Monte Cassorso (2776 m): maestoso e roccioso, si erge tra il Vallone del Preit e quello di Unerzio. Le sue pareti verticali e la caratteristica roccia dolomitica lo rendono uno dei giganti più scenografici della Valle Maira, meta ambita da alpinisti e scialpinisti in cerca di itinerari selvaggi e panorami mozzafiato.
Accesso:
Per raggiungere il punto di partenza, si percorre da Caraglio la Valle Maira. Superare gli abitati di Dronero, Cartignano, San Damiano Macra, Macra e Stroppo. Giunti a Ponte Marmora svoltare a sinistra. Svoltare poi nuovamente a destra seguendo le indicazioni per Canosio. Oltrepassare la borgata Preit e parcheggiare nello spiazzo che si trova qui.
Il percorso:
Dal parcheggio, sistemiamo gli sci sulle spalle e dopo non più di cinque minuti, li posiamo sulla neve: l’escursione di scialpinismo può iniziare!

Prima baita
Proseguiamo lungo la strada innevata che conduce al Colle del Preit, costeggiando una centrale idroelettrica con il Rio sempre alla nostra sinistra.
Giunti nei pressi di un ponte continuiamo diritto seguendo le indicazioni per Valle Grana-Stura/Colle del Preit/Altopiano della Gardetta.

Paline segnaletiche
Oltrepassiamo quindi le Grange Selvest (1666 m) e ci innalziamo nei pressi del Parcheggio P2 Gardetta per proseguire poi sulla Strada da Preit a Colle del Preit.
Alla nostra sinistra scorgiamo il Pis del Passet e le Grange Passet (1748 m).

Grange Passet
Dopo aver superato una baita che si trova sulla nostra destra, perveniamo ad una conca.

Baita prima del canalone

Conca
Abbandoniamo quindi la strada e svoltiamo a destra imboccando l’imponente canalone SE (sud-est), già animato da altri scialpinisti.

Scialpinisti nel canalone
Il canale è largo, con pendenze costanti tra i 30° e 35°, suddivisibile in tre tratti simili.

Prima parte del canalone

Canalone dall’alto
Nell’ultimo tratto ci spostiamo verso sinistra. Voltandoci, scorgiamo in tutta la sua bellezza Rocca la Meja, il Monte La Bianca, il Becco Nero e, in lontananza, anche il Monte Salè.
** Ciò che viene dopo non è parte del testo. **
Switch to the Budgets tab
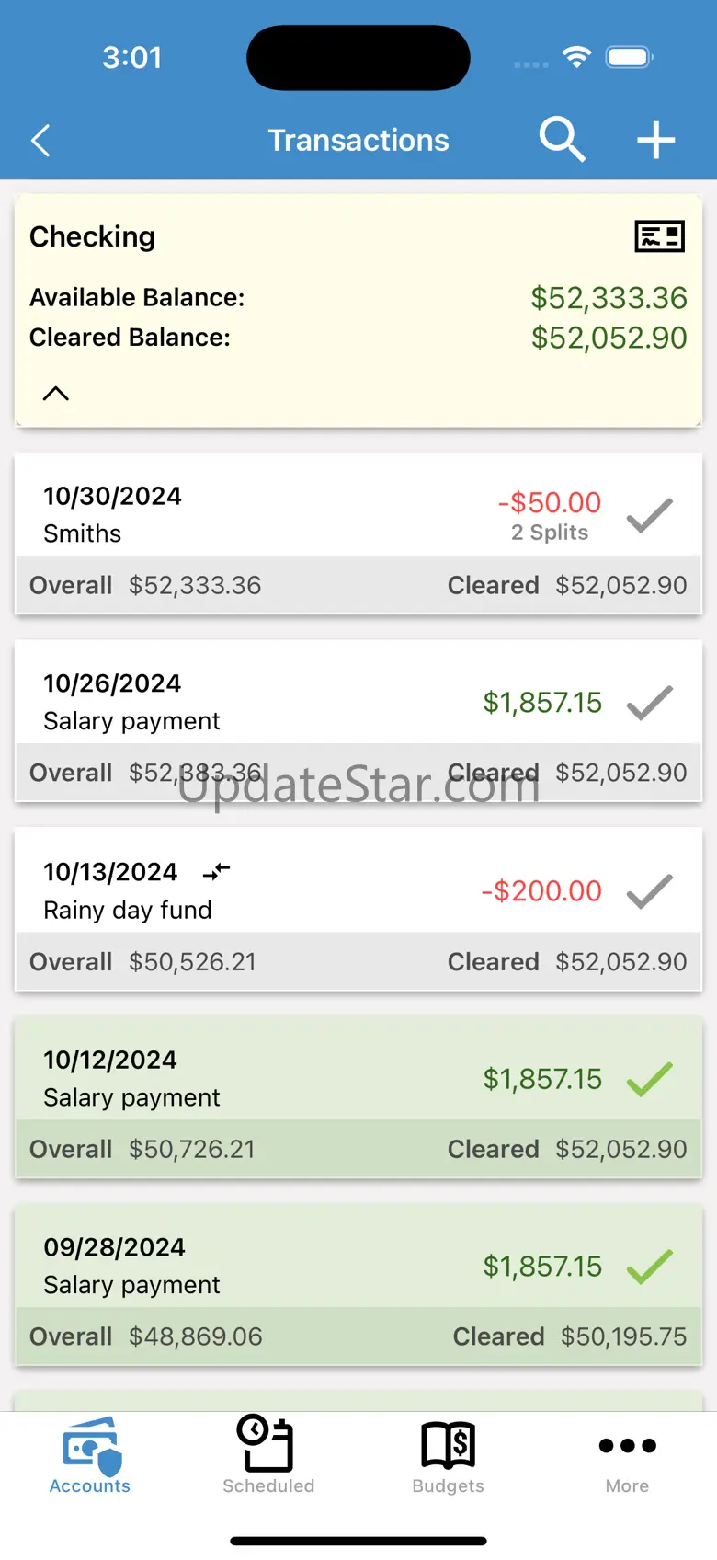 (x=448, y=1455)
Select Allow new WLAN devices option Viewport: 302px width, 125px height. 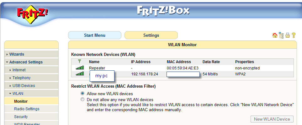82,94
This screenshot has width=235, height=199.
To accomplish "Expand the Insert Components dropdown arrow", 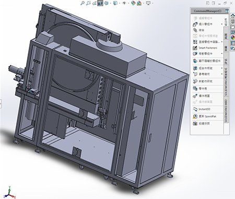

Rocca la Meja ed altre vette

Ultimo tratto canalone
Una volta terminato il canalone, ci spostiamo sulla destra e affrontiamo un pendio finale.

Ultimo pendio
Arrivati su, proseguiamo nuovamente a destra fino a quando perveniamo alla cima Ovest del Monte Cassorso (2776 m).

Ultimo tratto
Il Monte Cassorso ha due vette: la ovest (2.776 m) e la est (2.782 m). Quest’ultima, leggermente più alta, viene raramente raggiunta dagli scialpinisti.

Monte Cassorso
Dalla vetta si apre un panorama mozzafiato: Monviso, Rocca la Meja, Bisalta, Monte Oserot, Brec de Chambeyron, Aiguille de Chambeyron e molte altre cime incorniciano l’orizzonte.

Monte Oronaye, Brec ed Aiguille de Chambeyron
Dopo aver gustato il silenzio e la bellezza della cima, iniziamo la discesa lungo lo stesso canalone. Fino a metà, la neve è perfetta e regala grande soddisfazione. Più in basso, complice la giornata calda, il manto nevoso si appesantisce e diventa sfondoso: occorre prestare attenzione alle pietre affioranti.
Il Monte Cassorso ha ricompensato ogni sforzo con il suo silenzio, i suoi panorami e quella sensazione di libertà che solo la montagna d’inverno sa offrire.